§ Problem
Report how many lines in the data include "Viewport", with the number as the only reply.

§ Data excerpts
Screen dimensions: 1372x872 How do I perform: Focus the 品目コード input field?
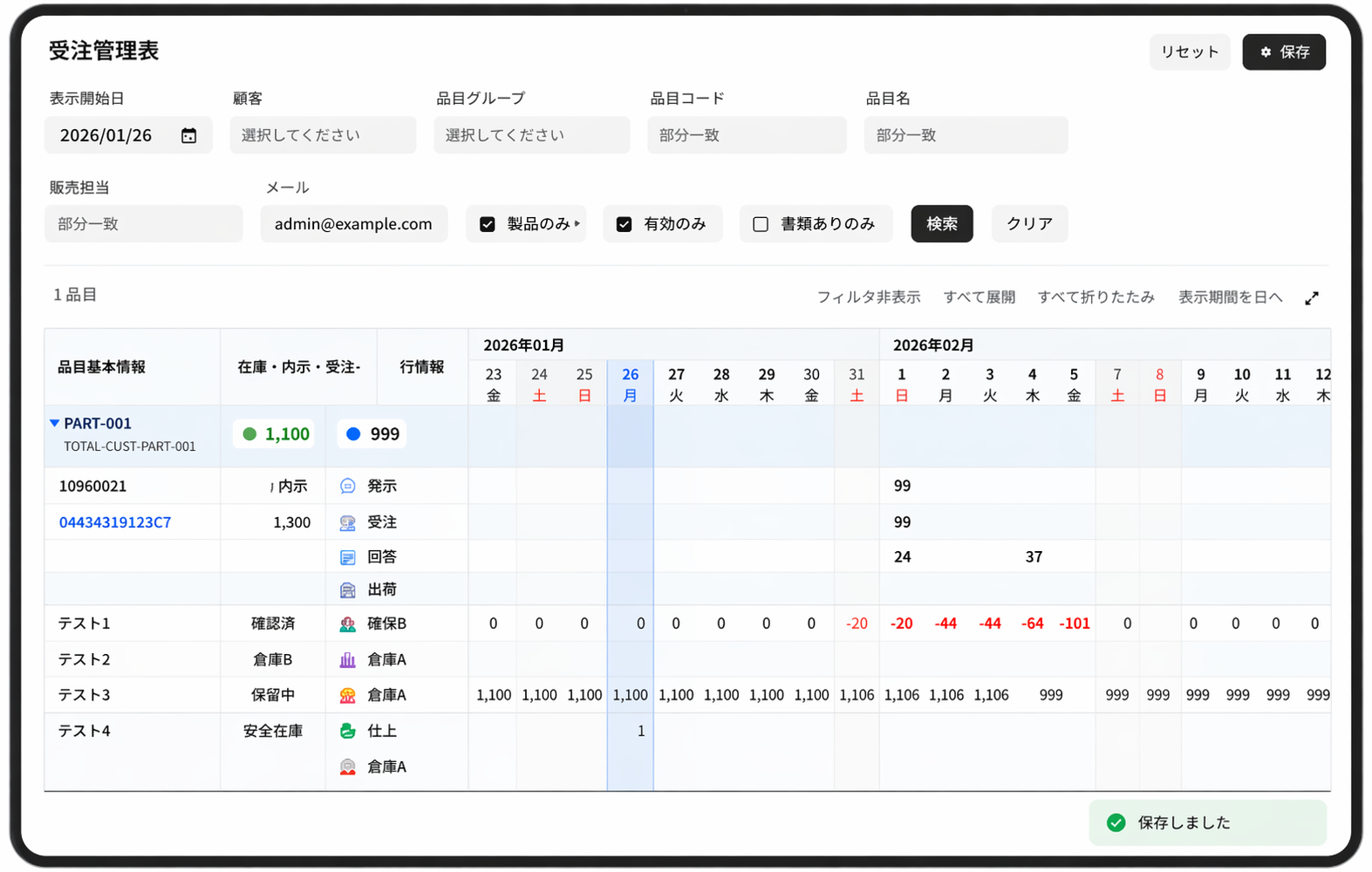pos(747,136)
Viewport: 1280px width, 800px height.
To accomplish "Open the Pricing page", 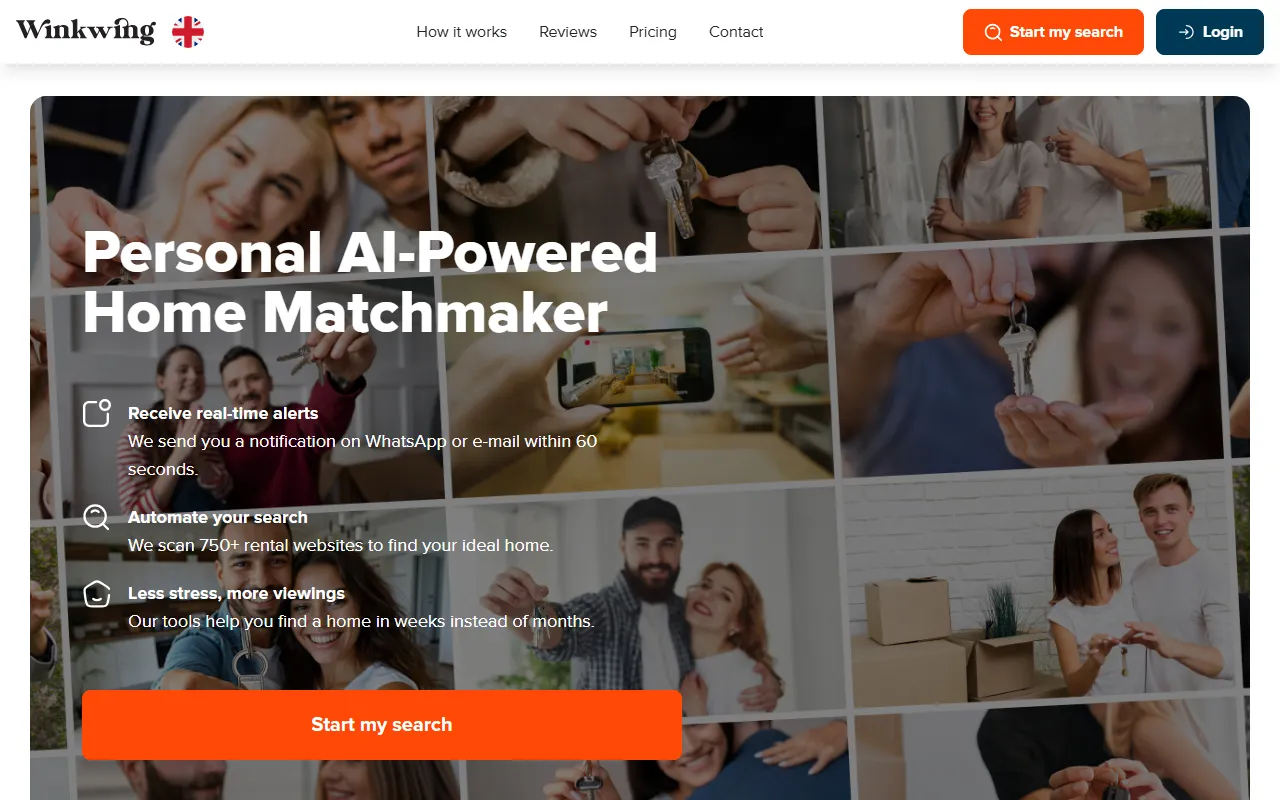I will pos(653,32).
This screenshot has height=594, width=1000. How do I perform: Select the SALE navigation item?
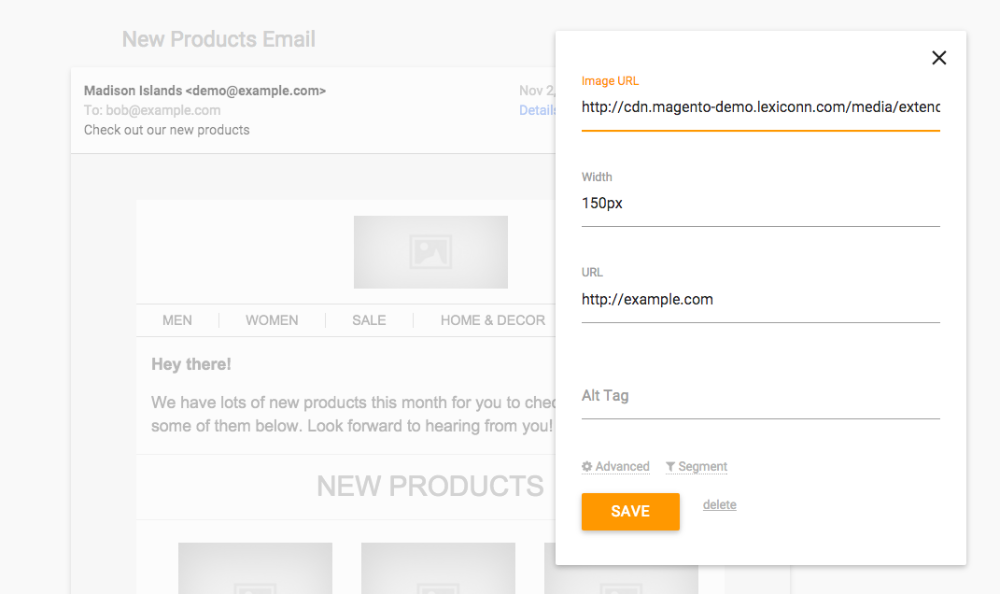coord(369,320)
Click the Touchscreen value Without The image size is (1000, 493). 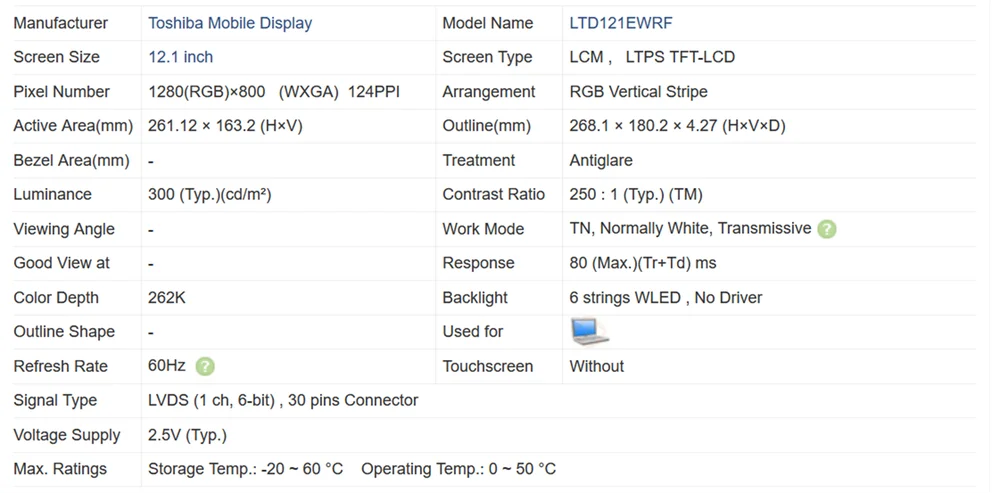coord(596,367)
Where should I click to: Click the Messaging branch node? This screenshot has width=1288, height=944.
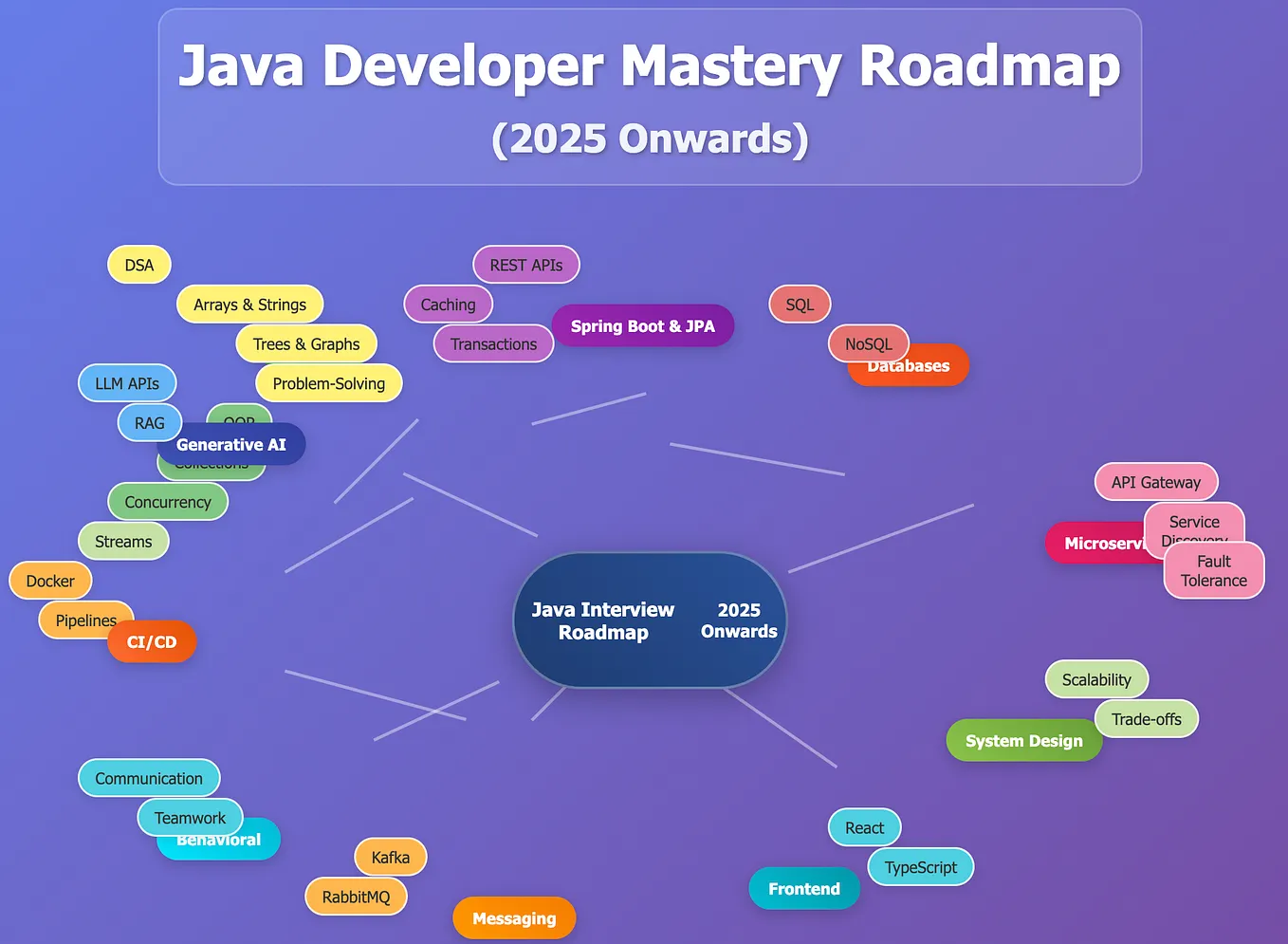[514, 917]
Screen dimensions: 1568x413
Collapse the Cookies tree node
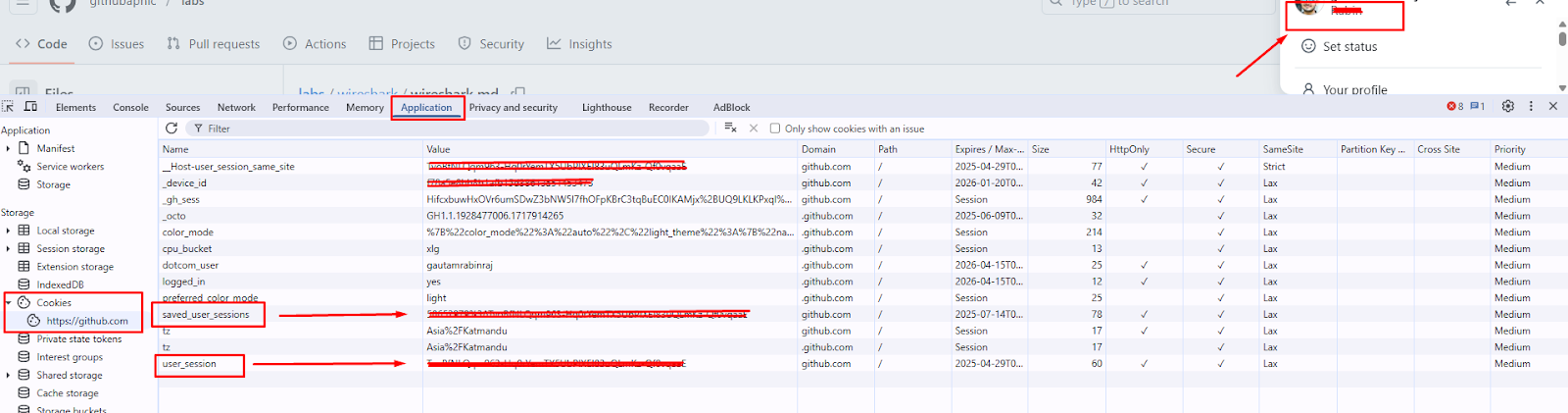coord(8,303)
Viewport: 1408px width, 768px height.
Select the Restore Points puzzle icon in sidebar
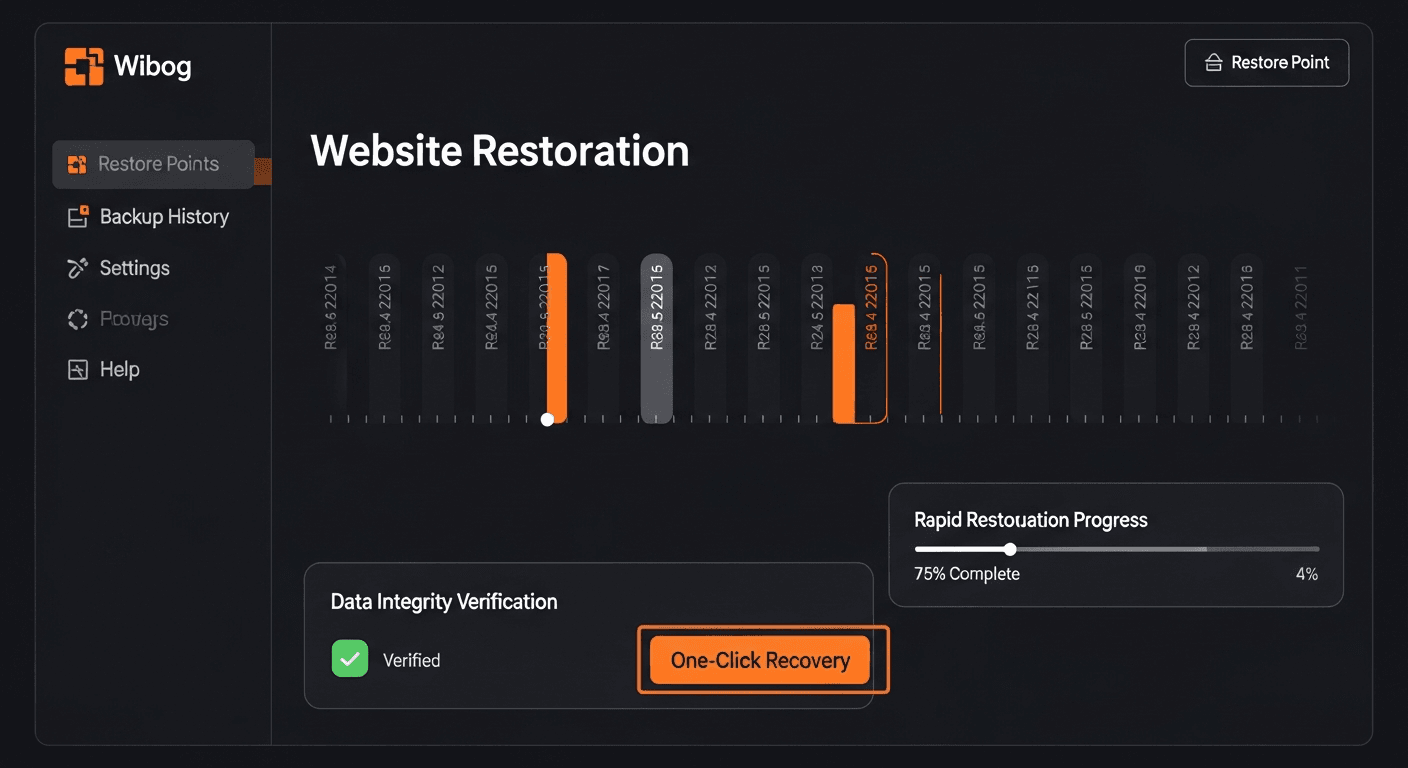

§ Response
2